I hate to say it, but we needed another full episode of two-faced bullshit from Biba to make this revolution work. More specifically, we needed more interactions between our heroes and his Hunters to really build conflict on a more personal level, before just changing everyone's role from Obvious McBadguy's passengers to his hostages. When Ikoma screams Biba's name with his face in the dirt at the end of this episode, it doesn't feel personal, but it probably should, right? Much more importantly, while most of this episode's missteps can still be repaired in future episodes, the disservice it does for Mumei's character can't really be taken back. The tense conversation she had with Ikoma last episode was setting up a clear choice between two sides, but this episode rips that choice away from her. Mumei won't have the opportunity to decide her own values now, because one side just revoked his sympathy card through a massive cartoony slaughter. If Mumei doesn't automatically side with the Kotetsujyo crew after this, it will completely diminish her character to "rescuable object" status, as her unbreakable brother-ties become a cheap plot device instead of a source of character conflict we can believe in. At the same time, if she does automatically side with Ikoma, then there was no point in setting up the choice between worlds to begin with! Either way, shutting down the potential for character conflict in favor of a big bad guy showpiece, before the audience was even ready for it? Bad Move. I loved how shamelessly evil Biba was last episode, but it seems going big isn't always the right answer. Everything in moderation.

Anyway, after we all recover from the writhing wad of WTF that just wheeled by, Kabaneri decides to double down on its Titan references. Unfortunately, the end result reminded me a lot more of Witchblade, as Biba's sexy left hand lady becomes a Kabaneri-shifter in the style of AoT's Titan-shifters, puppeting a kabane colony from the inside to bash out the backside of the city so the Kotetsujyo can pass through.

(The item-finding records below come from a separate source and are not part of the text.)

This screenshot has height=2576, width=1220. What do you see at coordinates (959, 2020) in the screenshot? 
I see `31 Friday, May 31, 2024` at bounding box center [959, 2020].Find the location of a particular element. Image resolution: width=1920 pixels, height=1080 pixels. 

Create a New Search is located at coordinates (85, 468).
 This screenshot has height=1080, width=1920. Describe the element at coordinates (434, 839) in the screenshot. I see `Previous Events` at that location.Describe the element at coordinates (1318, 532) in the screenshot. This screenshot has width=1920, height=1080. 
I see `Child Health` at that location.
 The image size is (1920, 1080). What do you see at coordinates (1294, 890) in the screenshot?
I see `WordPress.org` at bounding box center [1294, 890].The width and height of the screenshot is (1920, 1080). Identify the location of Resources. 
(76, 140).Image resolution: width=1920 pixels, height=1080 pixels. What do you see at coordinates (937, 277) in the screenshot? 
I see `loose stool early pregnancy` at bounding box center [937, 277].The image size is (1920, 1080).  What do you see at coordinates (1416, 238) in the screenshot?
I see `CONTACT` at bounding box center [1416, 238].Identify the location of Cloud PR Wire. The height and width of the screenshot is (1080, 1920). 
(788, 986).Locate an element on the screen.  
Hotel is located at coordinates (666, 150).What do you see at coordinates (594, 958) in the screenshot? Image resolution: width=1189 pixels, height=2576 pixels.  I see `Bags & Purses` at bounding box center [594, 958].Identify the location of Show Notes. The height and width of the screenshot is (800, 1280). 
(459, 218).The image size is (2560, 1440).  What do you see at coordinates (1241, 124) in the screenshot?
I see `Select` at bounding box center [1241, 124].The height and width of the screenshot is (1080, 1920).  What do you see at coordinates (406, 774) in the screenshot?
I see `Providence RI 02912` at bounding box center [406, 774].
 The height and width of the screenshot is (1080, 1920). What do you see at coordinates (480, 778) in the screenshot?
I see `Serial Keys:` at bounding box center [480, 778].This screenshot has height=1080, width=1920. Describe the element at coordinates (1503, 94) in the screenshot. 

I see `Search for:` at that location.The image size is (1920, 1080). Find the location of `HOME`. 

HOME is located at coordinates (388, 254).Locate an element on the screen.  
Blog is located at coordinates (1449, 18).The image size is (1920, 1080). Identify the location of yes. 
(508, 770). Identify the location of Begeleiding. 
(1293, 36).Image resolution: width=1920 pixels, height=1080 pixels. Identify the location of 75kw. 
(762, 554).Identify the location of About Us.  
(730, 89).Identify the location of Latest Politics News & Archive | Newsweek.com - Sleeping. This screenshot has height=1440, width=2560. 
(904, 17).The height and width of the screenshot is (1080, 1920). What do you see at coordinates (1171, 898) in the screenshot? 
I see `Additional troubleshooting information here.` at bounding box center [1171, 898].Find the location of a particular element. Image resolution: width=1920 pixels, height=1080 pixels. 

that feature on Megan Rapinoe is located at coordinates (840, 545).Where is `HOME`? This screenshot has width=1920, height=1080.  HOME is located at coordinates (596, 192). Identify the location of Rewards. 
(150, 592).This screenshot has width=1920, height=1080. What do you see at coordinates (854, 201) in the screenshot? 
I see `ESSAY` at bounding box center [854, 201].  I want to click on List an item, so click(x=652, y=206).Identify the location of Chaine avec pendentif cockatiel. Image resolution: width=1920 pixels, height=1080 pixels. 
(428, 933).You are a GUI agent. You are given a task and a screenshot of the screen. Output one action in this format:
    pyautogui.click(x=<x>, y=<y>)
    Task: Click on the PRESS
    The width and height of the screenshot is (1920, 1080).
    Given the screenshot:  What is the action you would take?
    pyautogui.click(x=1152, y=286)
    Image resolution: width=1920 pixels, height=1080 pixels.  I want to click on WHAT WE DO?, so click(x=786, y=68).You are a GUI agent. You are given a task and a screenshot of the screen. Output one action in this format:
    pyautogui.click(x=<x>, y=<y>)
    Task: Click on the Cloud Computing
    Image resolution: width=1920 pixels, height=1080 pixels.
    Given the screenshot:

Of course she doesn't survive the experiment, but she does get some molten veiny boob armor to somersault around in before Biba puts her out of her misery. Kabaneri has thrown a lot of ridiculous ideas against the wall, but this doomed-femme-fatale-in-Witchblade-goo-armor was the first one to strike me as tired and lame. That sums up this episode's problem in general. The zombie carnage wasn't a well-timed surprise for once, it was just ineffectively abrupt. The screaming and anguish didn't add adrenaline to the experience, it just seemed like background noise to a tragedy that came out of nowhere. For the first time, the steampunk zombie apocalypse felt lame instead of stupidly amazing.

Twenty minutes of off-kilter execution can be disastrous for a show relying almost entirely on thrill ride mechanics, but I still have faith in Kabaneri to recover before the final curtain. Heck, I still like Biba's unvarnished Pure Evil schtick, even if this episode chose to blow his load too early. It's all a matter of timing, and this week, Kabaneri of the Iron Fortress was finally Too Much for me.

Rating: B-

Kabaneri of the Iron Fortress is currently streaming on Amazon Prime.